◆ Work item ◆
Format the stretch of lines from the one containing "Image resolution: width=666" through the one containing "Identify the location of inset-x-tick-label: 0.5." as a numbered list, leaving out any blank lines.

◆ Input records ◆
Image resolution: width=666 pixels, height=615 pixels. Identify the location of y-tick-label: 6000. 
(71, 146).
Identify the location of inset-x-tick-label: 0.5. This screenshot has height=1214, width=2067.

...

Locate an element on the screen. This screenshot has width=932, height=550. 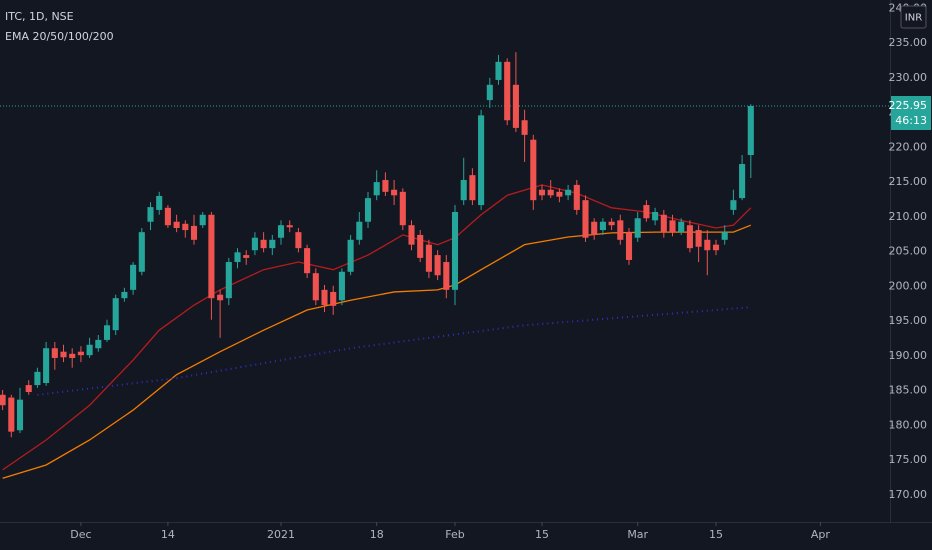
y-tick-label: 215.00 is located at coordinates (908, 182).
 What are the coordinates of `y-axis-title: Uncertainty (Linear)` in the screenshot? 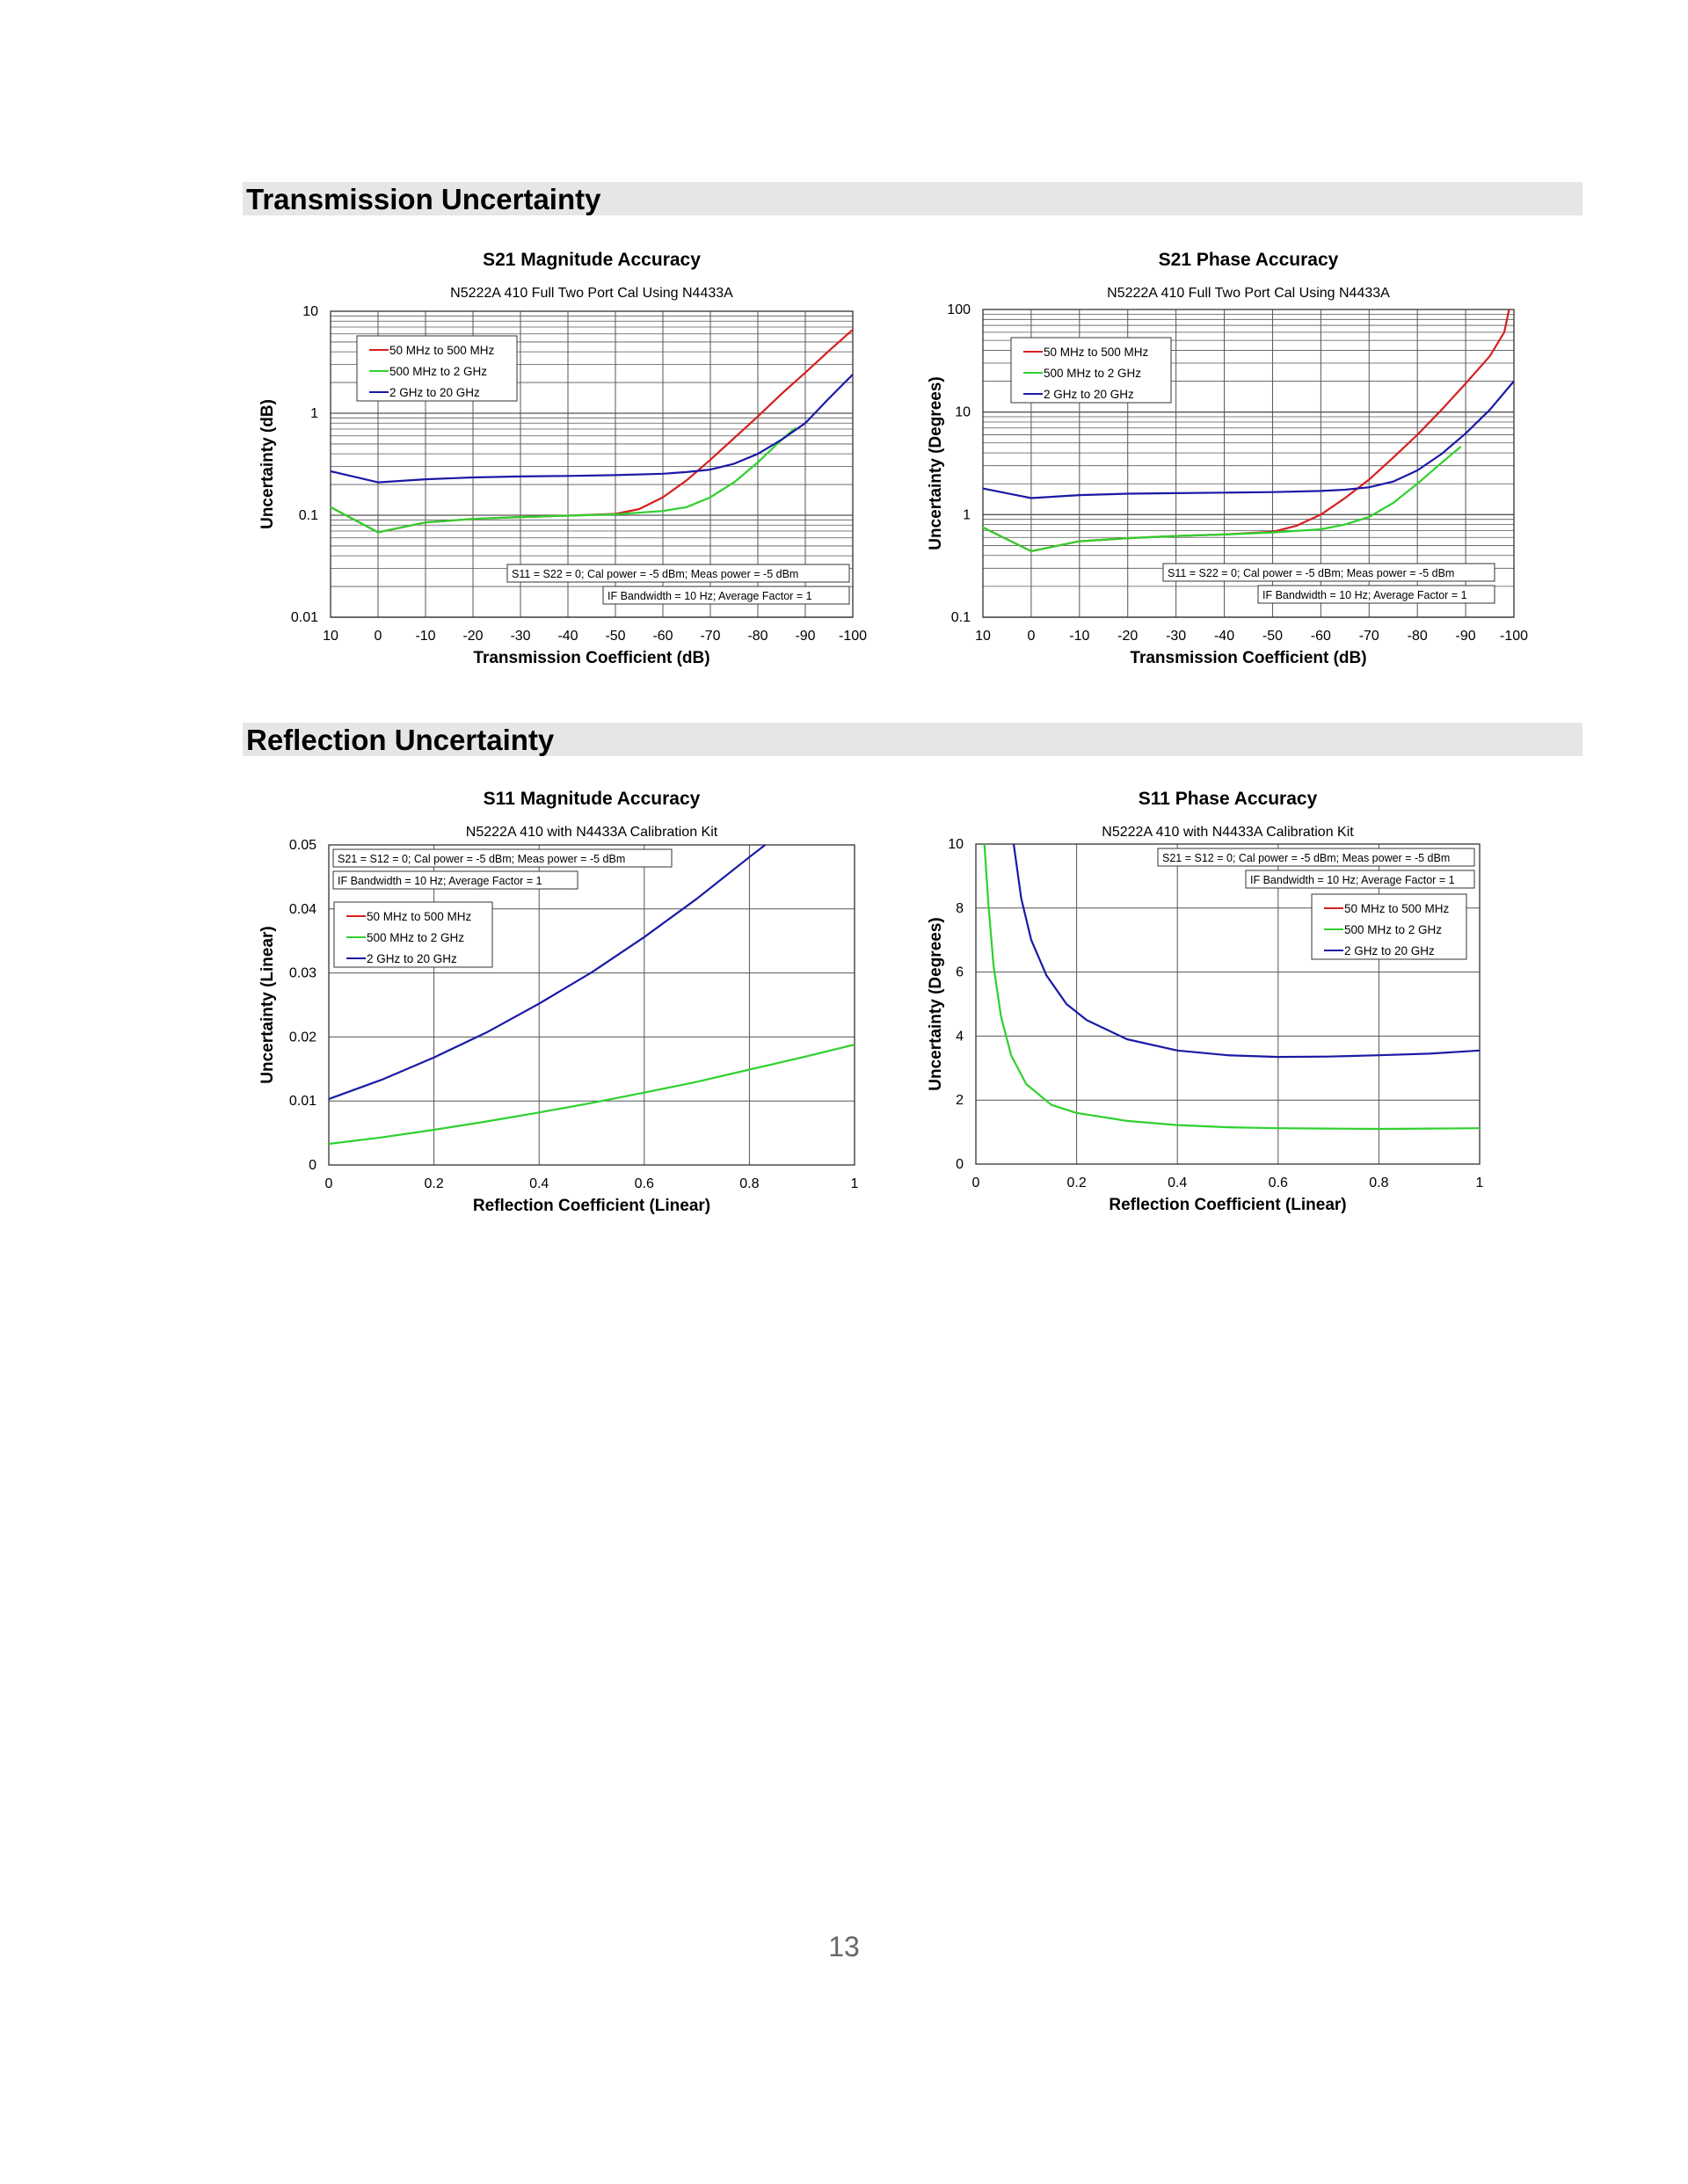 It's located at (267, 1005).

◆ Exercise response ◆
1. Image resolution: width=666 pixels, height=615 pixels. Identify the location of y-tick-label: 6000. 
2. (71, 146).
3. Identify the location of inset-x-tick-label: 0.5. This screenshot has height=1214, width=2067.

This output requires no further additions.